=== TEXT PASSAGE ===
==============================
What I’ve Accumulated

The word ‘detritus’ keeps popping back into my head, maybe because I don’t actually know how to pronounce it. I mostly just read it in print. (De-TRI-tus? DET-ri-tus? Like detriment?) 

Also, it keeps being relevant. I clean out my car; I wipe down bookshelves; I move furniture and vacuum. I’m putting things in boxes and I have no idea where it all came from. A lint roller. Lotion. Vitamins. Board games. A DVD cleaner. Headbands. 3 rolls of tape, because apparently there’s this trend where I lose my tape somewhere in the midst of all my stuff and go out and buy another roll of tape. A jar of pennies. Church bulletins from March. Books. (SO many books: just about the only thing I actually try to accumulate.) I think I have significantly less clothing than most American women my age, but let’s be real—whatever moral ground I’ve gained there erodes pretty quickly under my own self-righteousness about it. And okay, fine, let’s be even more real: I have too many clothes.

My parents call it takataka, the one Swahili word they incorporated into their vernacular when they got back to the States. I mostly remember it being directed at me: B, can you clear all your takataka out of the living room before your grandparents get here? I’ve still got stuff in their house. When I move back there this week I’ll pool it all together and do inventory, I guess. But for now, I’m watching Lost in Translation, listening to The Head and the Heart, packing it all into boxes and feeling a little guilty about having so much stuff.

How’s Singleness These Days?

Summer this year means weddings, family, and reconnecting with old friends, and in turn, all of these things mean that at some point I’m going to be fielding the now age-old question: any guys in your life? 

I used to dread it because it made me feel self-conscious and defensive. At the moment I’m more bummed that it’s such a conversational non-starter.

 

A: Any guys in your life?

B: Not really. You’ll be the first to hear if I meet someone, though!

End scene.
==============================
Dataset entries:
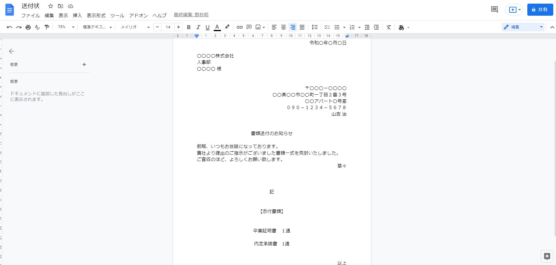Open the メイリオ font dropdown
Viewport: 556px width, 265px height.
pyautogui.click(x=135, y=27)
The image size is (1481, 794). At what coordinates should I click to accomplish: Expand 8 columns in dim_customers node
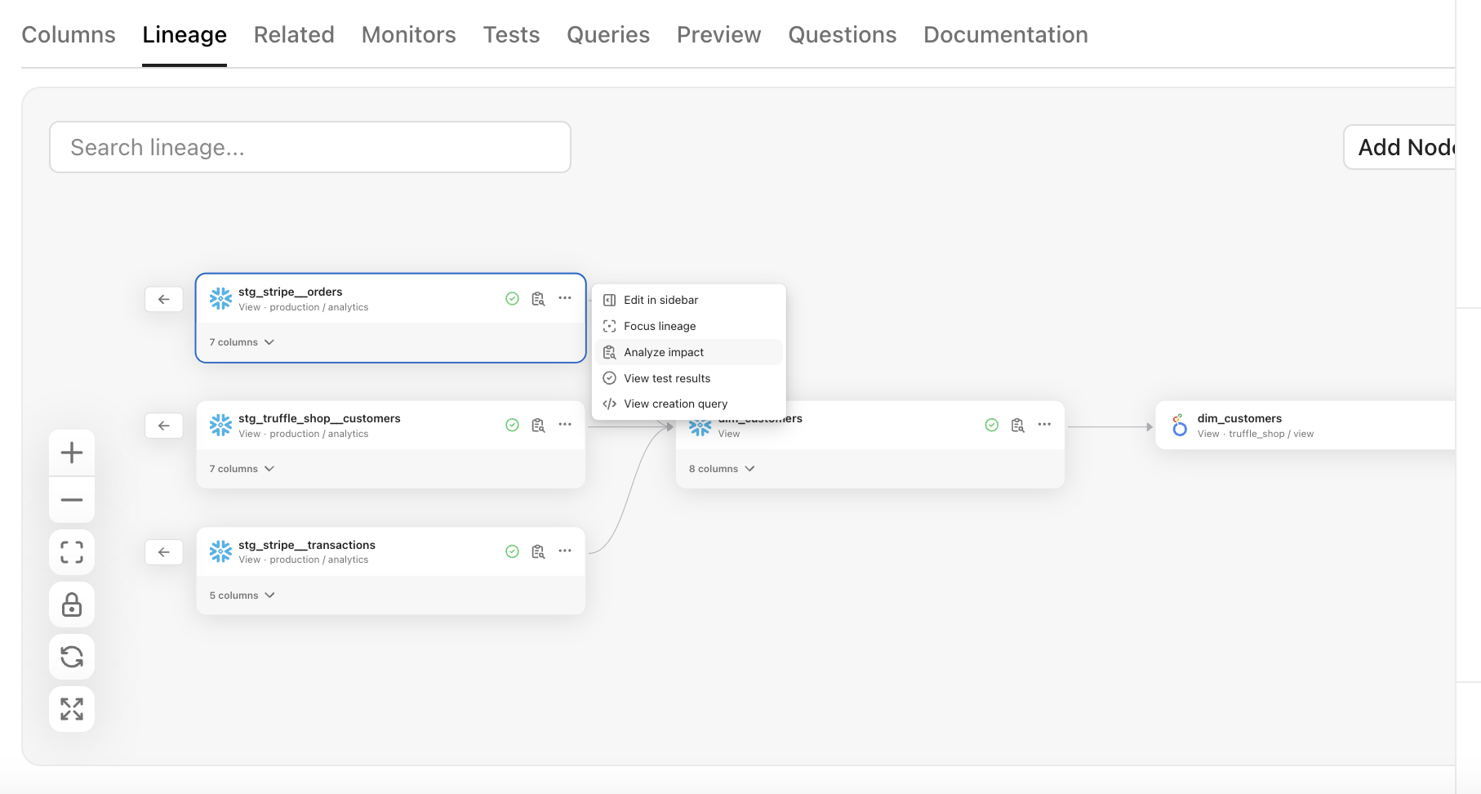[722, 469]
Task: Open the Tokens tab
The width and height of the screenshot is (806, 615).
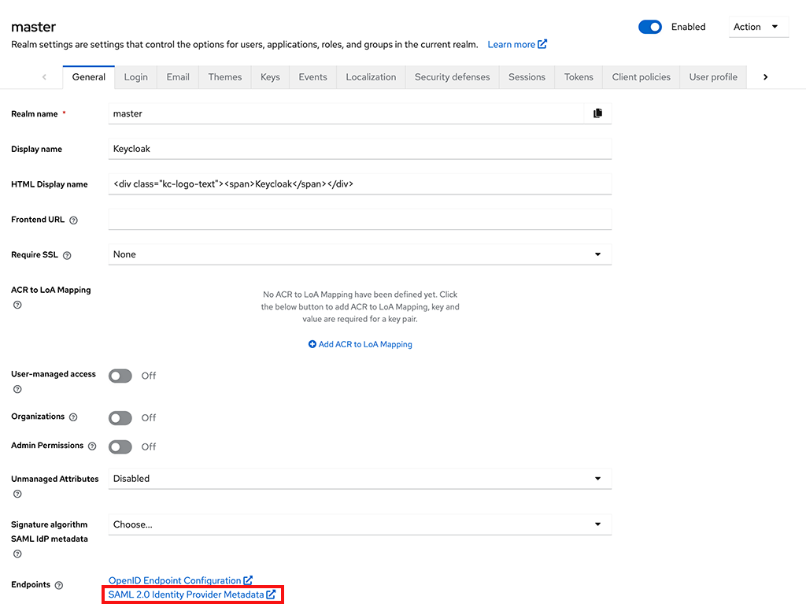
==============================
=== COMPLETE THE FOLLOWING ===
[A] In the blog excerpt, which Swahili word did the writer's parents bring into their everyday speech after returning to the States?
[B] Reproduce the section of the blog excerpt that opens with the words containing "How’s Singleness These Days?" and closes with "A: Any guys in your life?".

=== ANSWERS BELOW ===
[A] Takataka.

[B]
How’s Singleness These Days?

Summer this year means weddings, family, and reconnecting with old friends, and in turn, all of these things mean that at some point I’m going to be fielding the now age-old question: any guys in your life? 

I used to dread it because it made me feel self-conscious and defensive. At the moment I’m more bummed that it’s such a conversational non-starter.

 

A: Any guys in your life?